"No good! I'll be sworn!" Master Bertie replied, gazing at her eagerly. "Read it aloud, Katherine."
"'To Mistress A---- B----. I am advertised by my trusty agent, Master Clarence, that he hath benefited much by your aid in the matter in which I have employed him. Such service goeth always for much, and never for naught, with me. In which belief confirm yourself. For the present, working with him as heretofore, be secret, and on no account let your true sentiments come to light. So you will be the more valuable to me, even as it is more easy to unfasten a barred door from within than from without.'"

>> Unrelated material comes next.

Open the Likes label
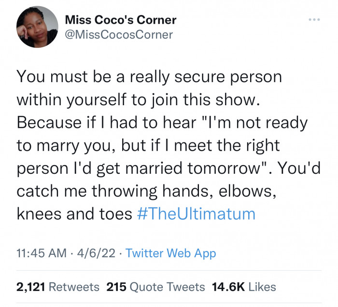338x307 pixels. pos(262,287)
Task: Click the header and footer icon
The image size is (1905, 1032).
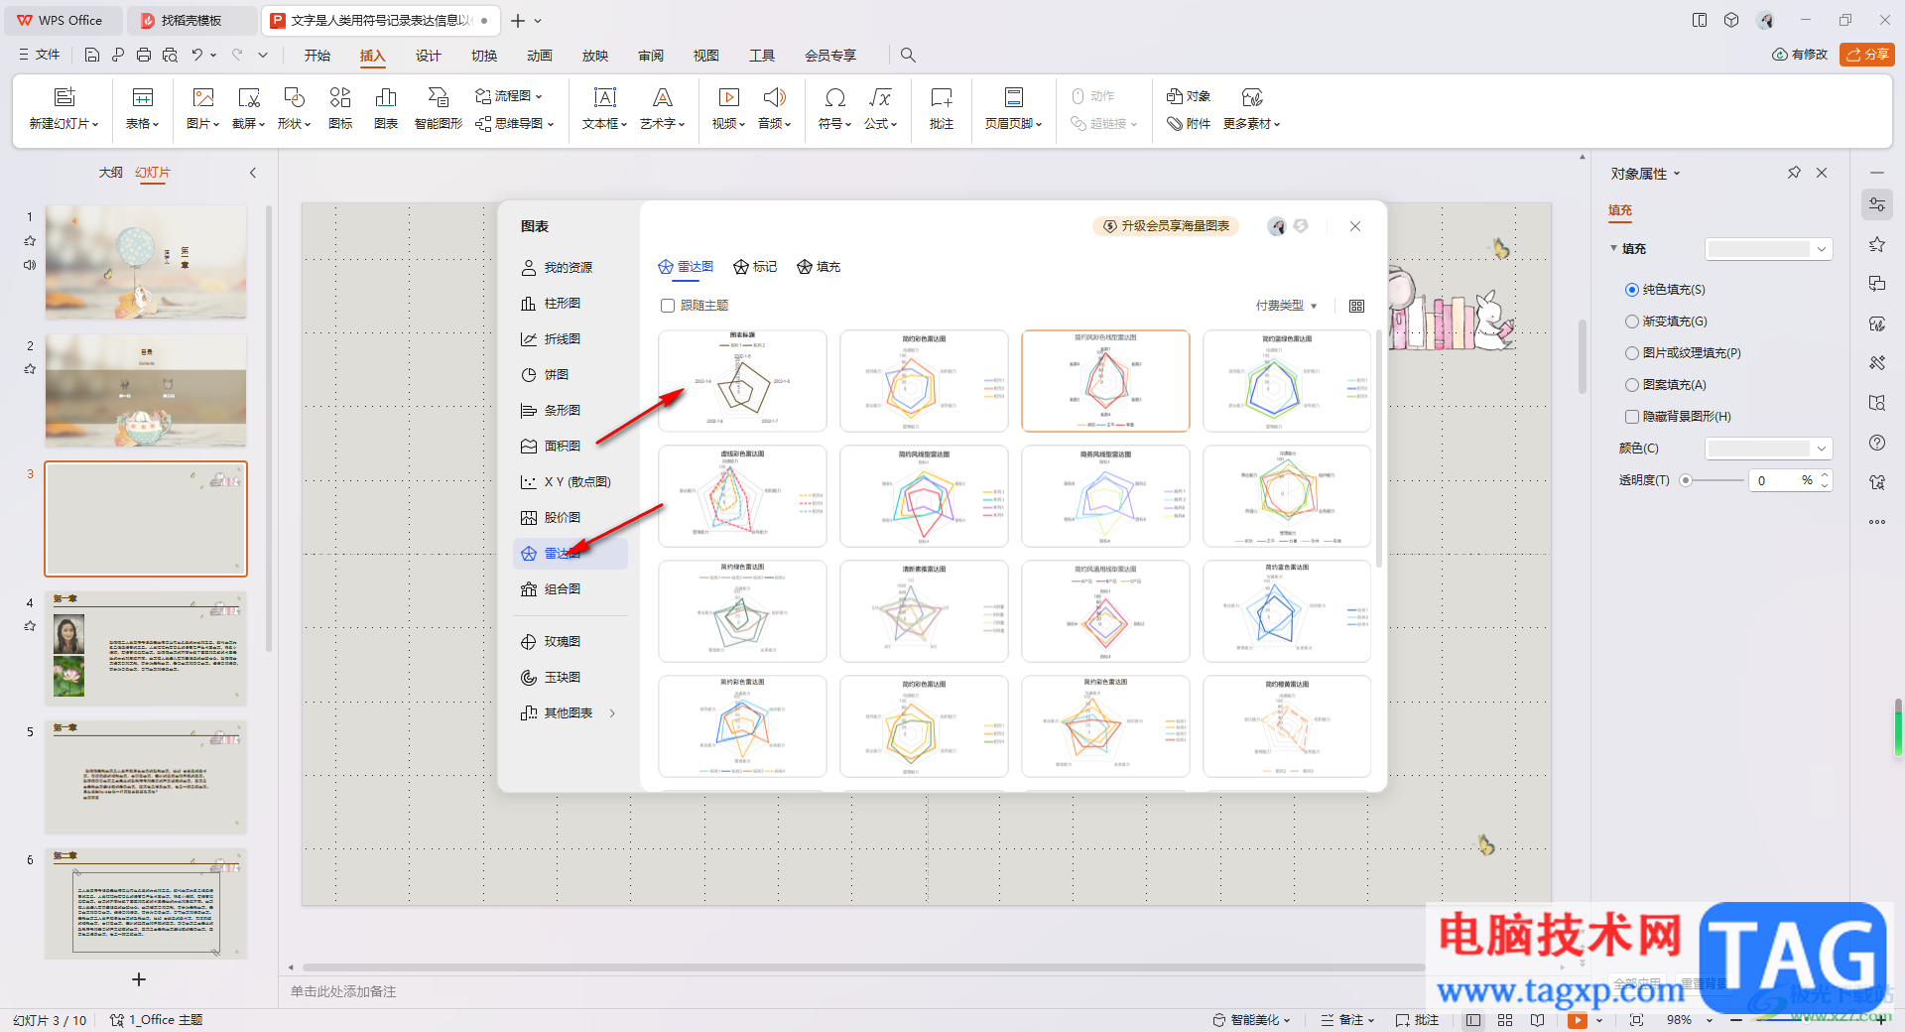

Here the Duchess broke off abruptly, and turned on us a face full of wonder. "What does it mean?" she asked.
"Is that all?" her husband said.
"Not quite," she answered, returning to it, and reading:
"'Those whom you have hitherto served have too long made a mockery of sacred things, but their cup is full and the business of seeing that they drink it lieth with me, who am not wont to be slothful in these matters. Be faithful and secret. Good speed and fare you well.--Ste. Winton."
"One thing is quite clear!" said Master Bertie slowly. "That you and I are the persons whose cup is full. You remember how you once dressed up a dog in a rochet, and dandled it before Gardiner? And it is our matter in which Clarence is employed. Then who is it who has been cooperating with him, and whose aid is of so much value to him?"
"'Even as it is easier,'" I muttered thoughtfully, "'to unfasten a barred door from within than from without." What was it of which that strange sentence reminded me? Ha! I had it. Of the night on which we had fled from Master Lindstrom's house, when Mistress Anne had been seized with that odd fit of perverseness, and had almost opened the door looking upon the river in spite of all I could say or do. It was of that the sentence reminded me. "To whom is it addressed?" I asked abruptly.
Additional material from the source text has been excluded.